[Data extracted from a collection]
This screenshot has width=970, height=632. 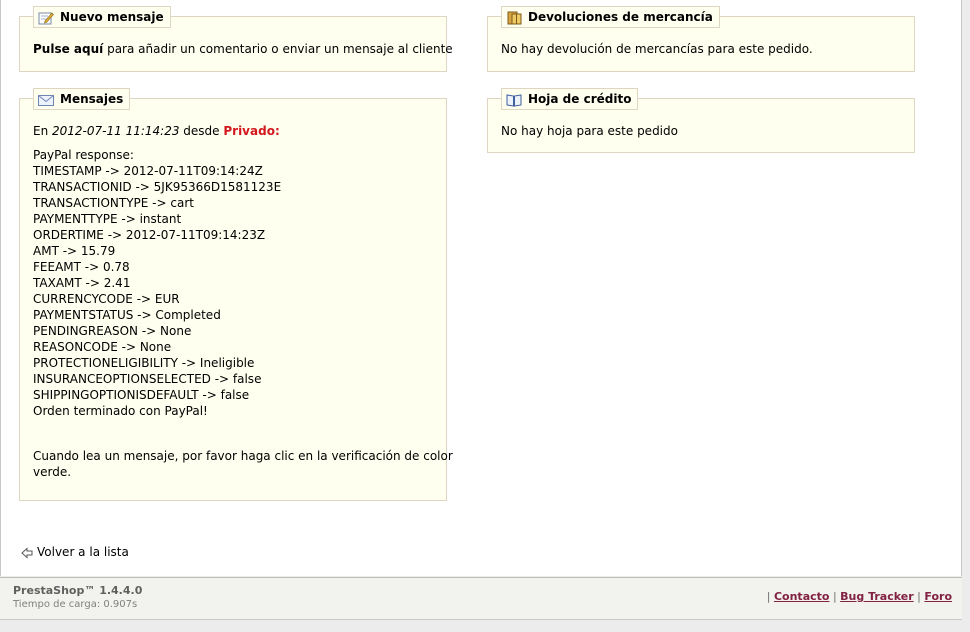 What do you see at coordinates (78, 590) in the screenshot?
I see `footer-brand: PrestaShop™ 1.4.4.0` at bounding box center [78, 590].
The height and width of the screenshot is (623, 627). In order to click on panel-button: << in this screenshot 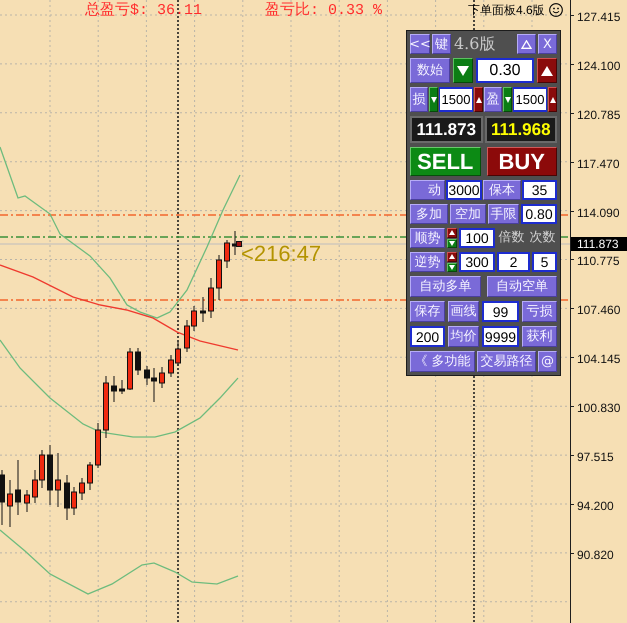, I will do `click(420, 44)`.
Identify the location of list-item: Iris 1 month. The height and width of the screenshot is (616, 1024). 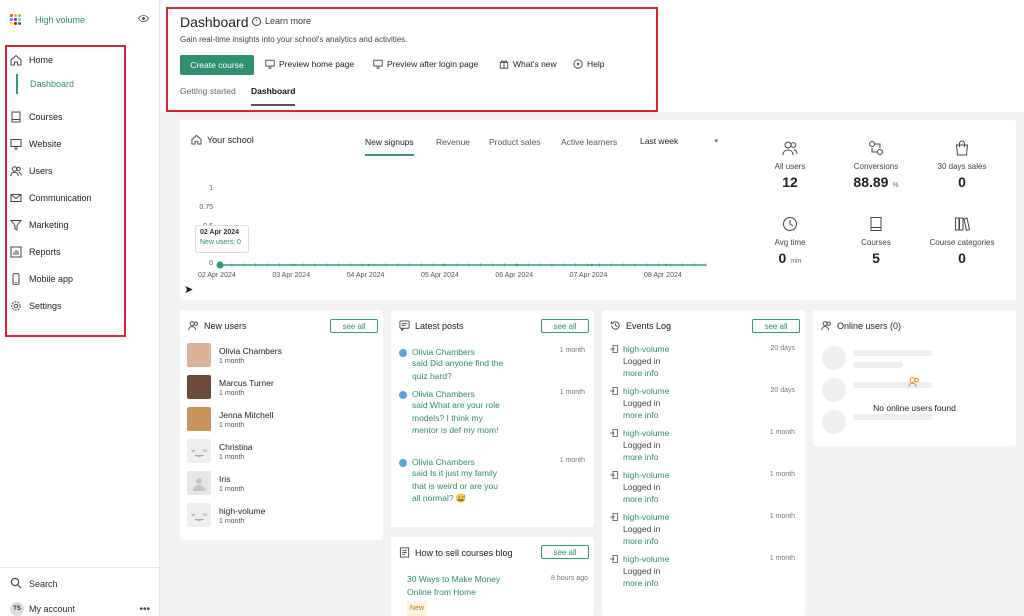
(216, 483).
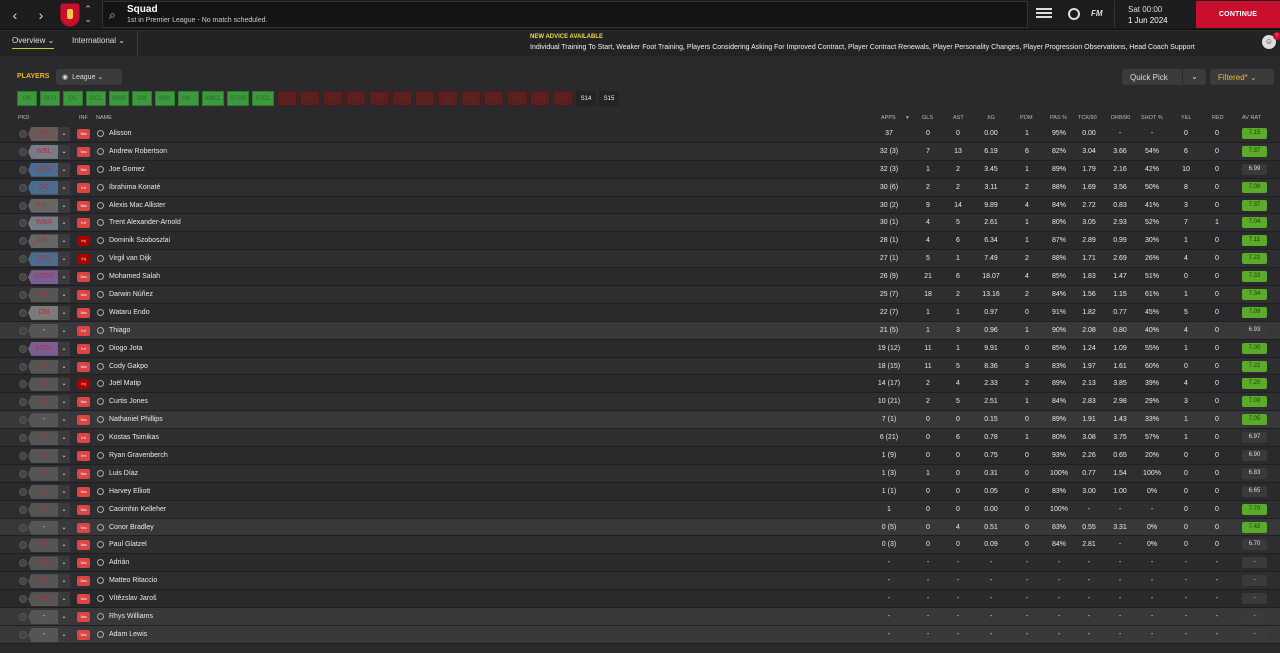  Describe the element at coordinates (49, 348) in the screenshot. I see `position-selector: STCL ⌄` at that location.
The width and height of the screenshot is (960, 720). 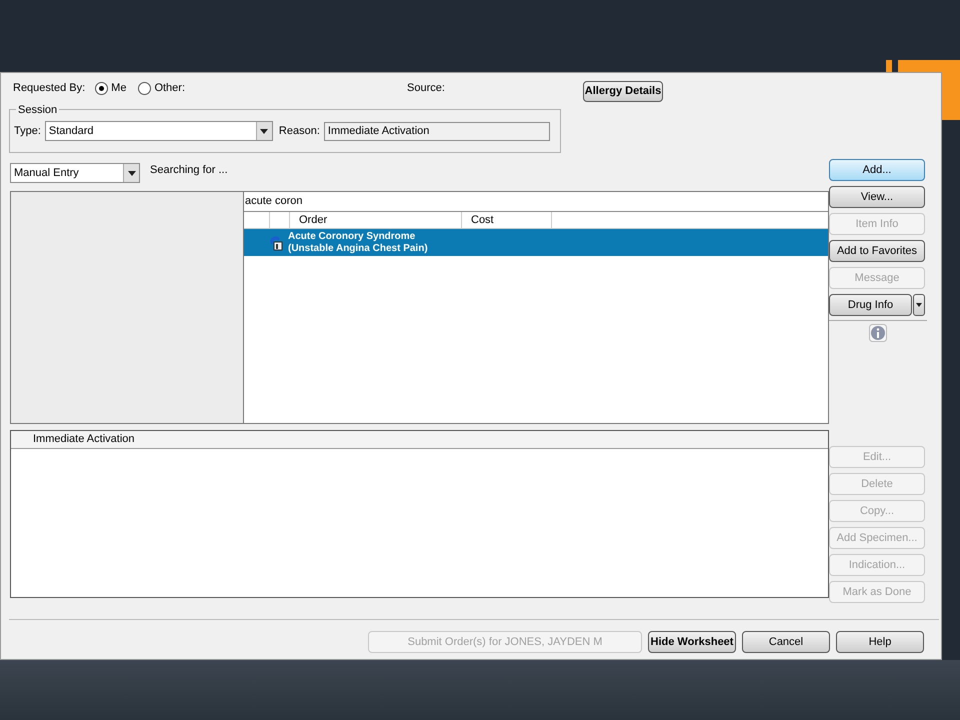 What do you see at coordinates (276, 242) in the screenshot?
I see `order-set-icon` at bounding box center [276, 242].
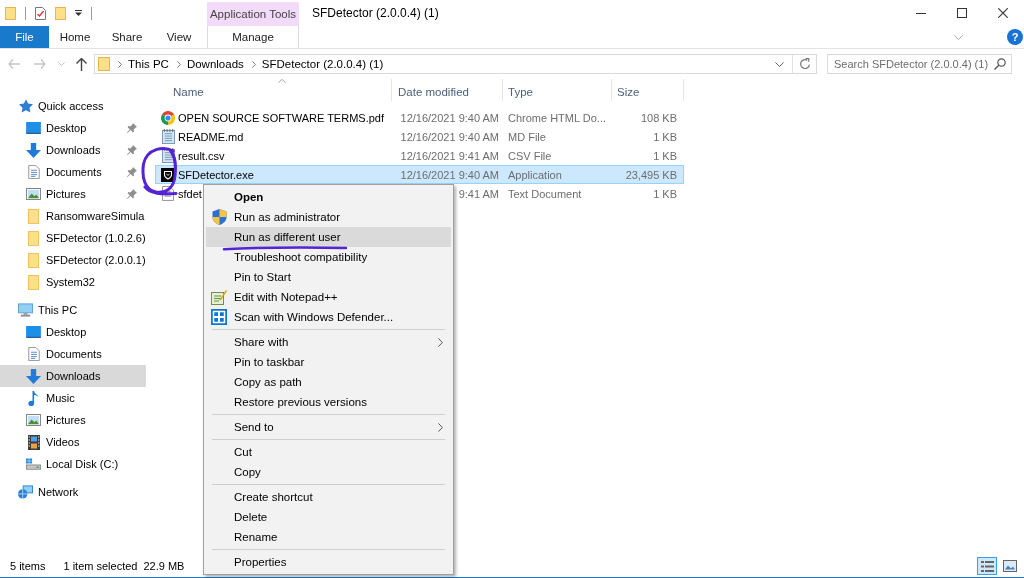 The height and width of the screenshot is (578, 1024). I want to click on file-type-text: Application, so click(535, 174).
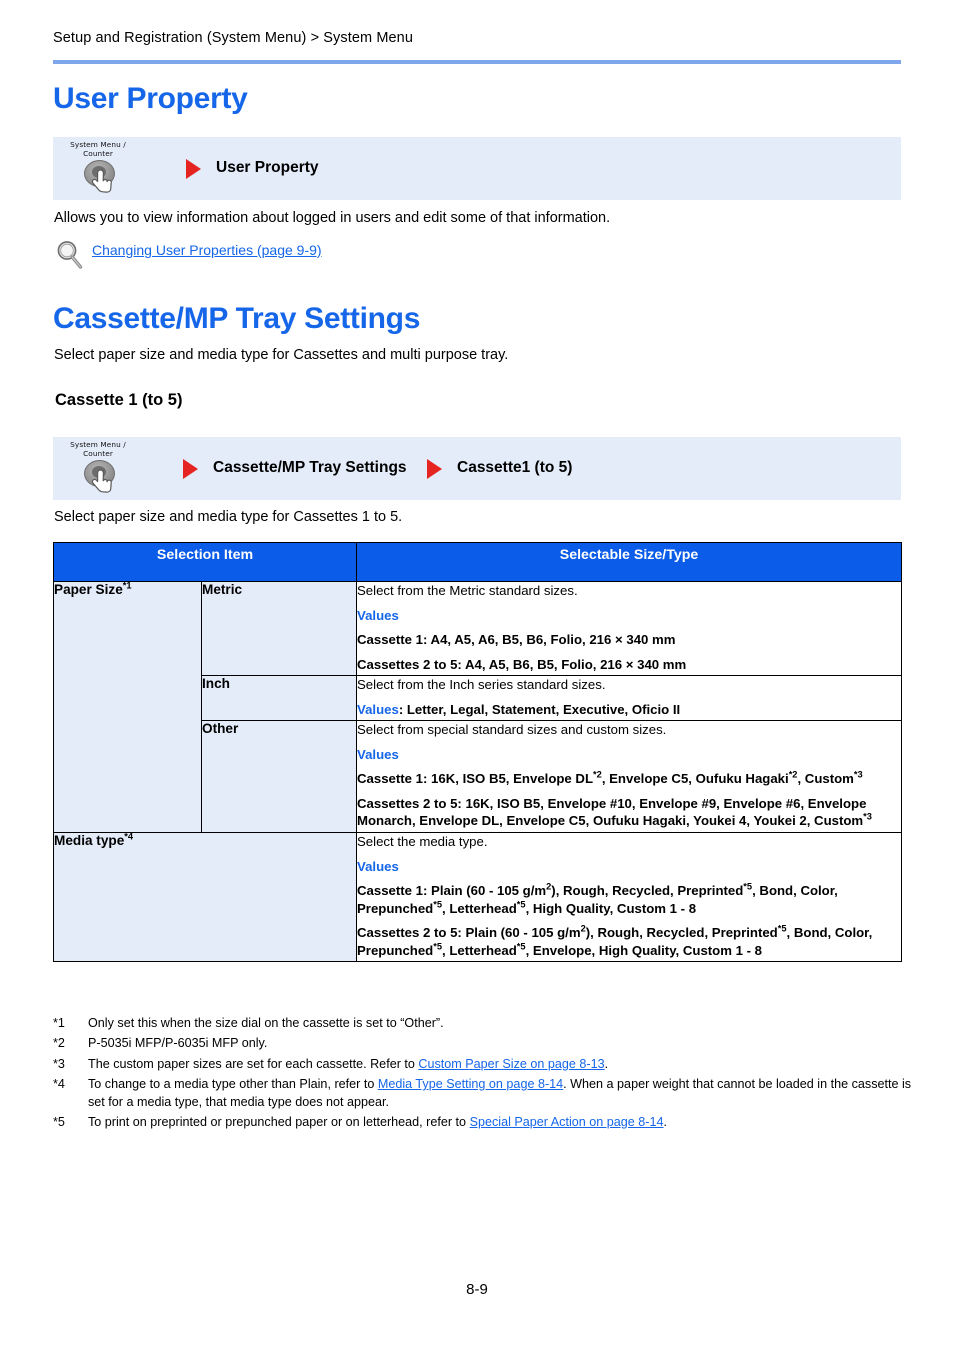 The height and width of the screenshot is (1350, 954). What do you see at coordinates (59, 1044) in the screenshot?
I see `footnote-marker: *2` at bounding box center [59, 1044].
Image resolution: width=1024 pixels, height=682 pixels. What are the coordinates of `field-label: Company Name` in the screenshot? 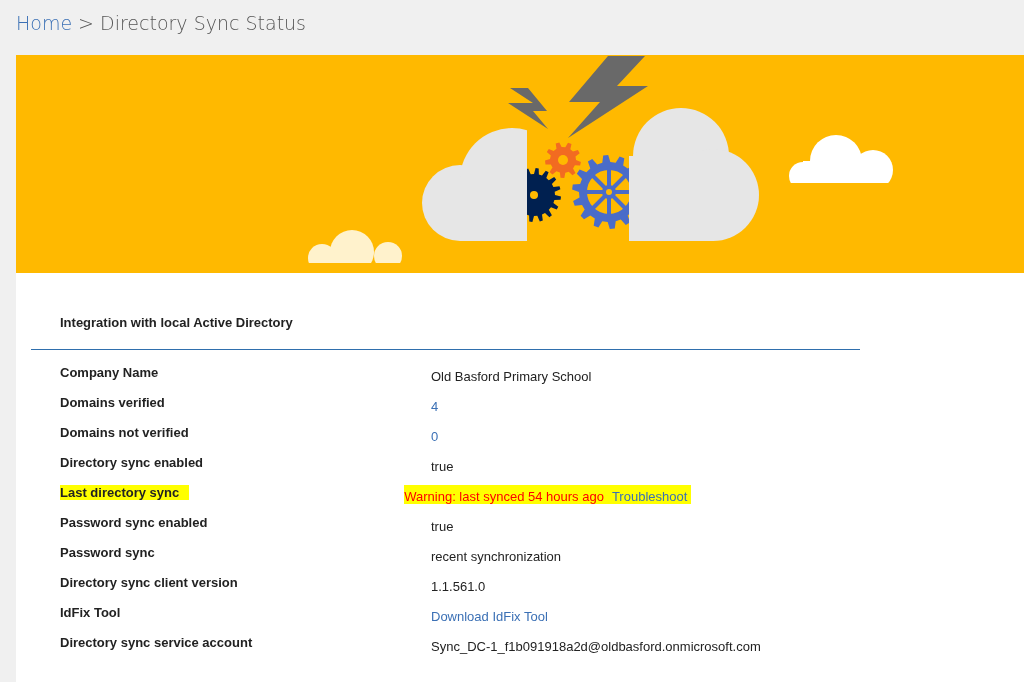 It's located at (110, 372).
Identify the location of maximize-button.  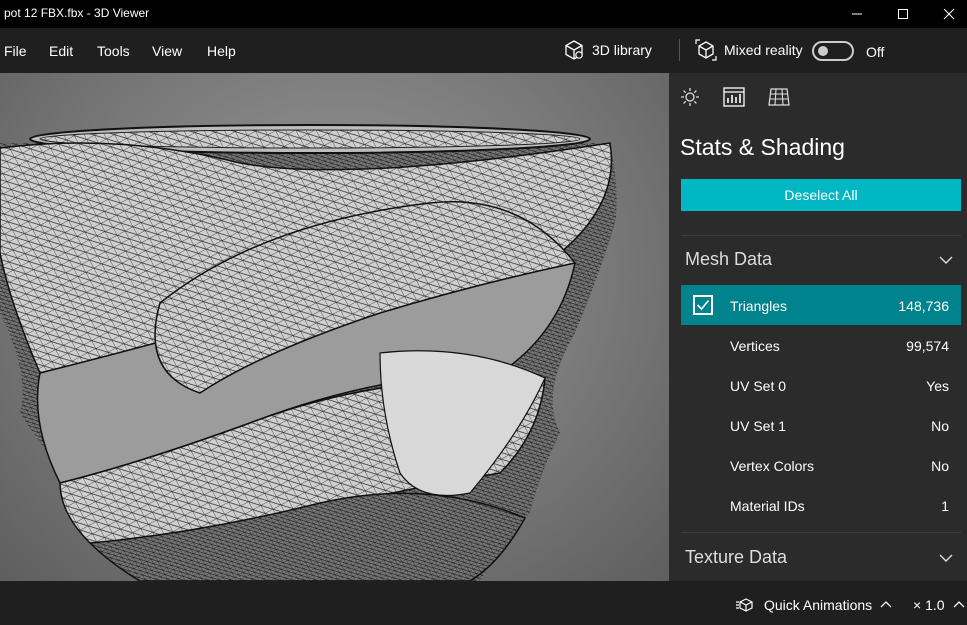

Instructions to follow: Transcribe the items word for word, starting at the line that contains "Identify the location of list-item: Iris" and ending after the line that contains "Describe the element". Omit the pictures from your answer.

Solution for this task:
Identify the location of list-item: Iris 1 month. The height and width of the screenshot is (616, 1024). 
(216, 483).
  Describe the element at coordinates (49, 348) in the screenshot. I see `position-selector: STCL ⌄` at that location.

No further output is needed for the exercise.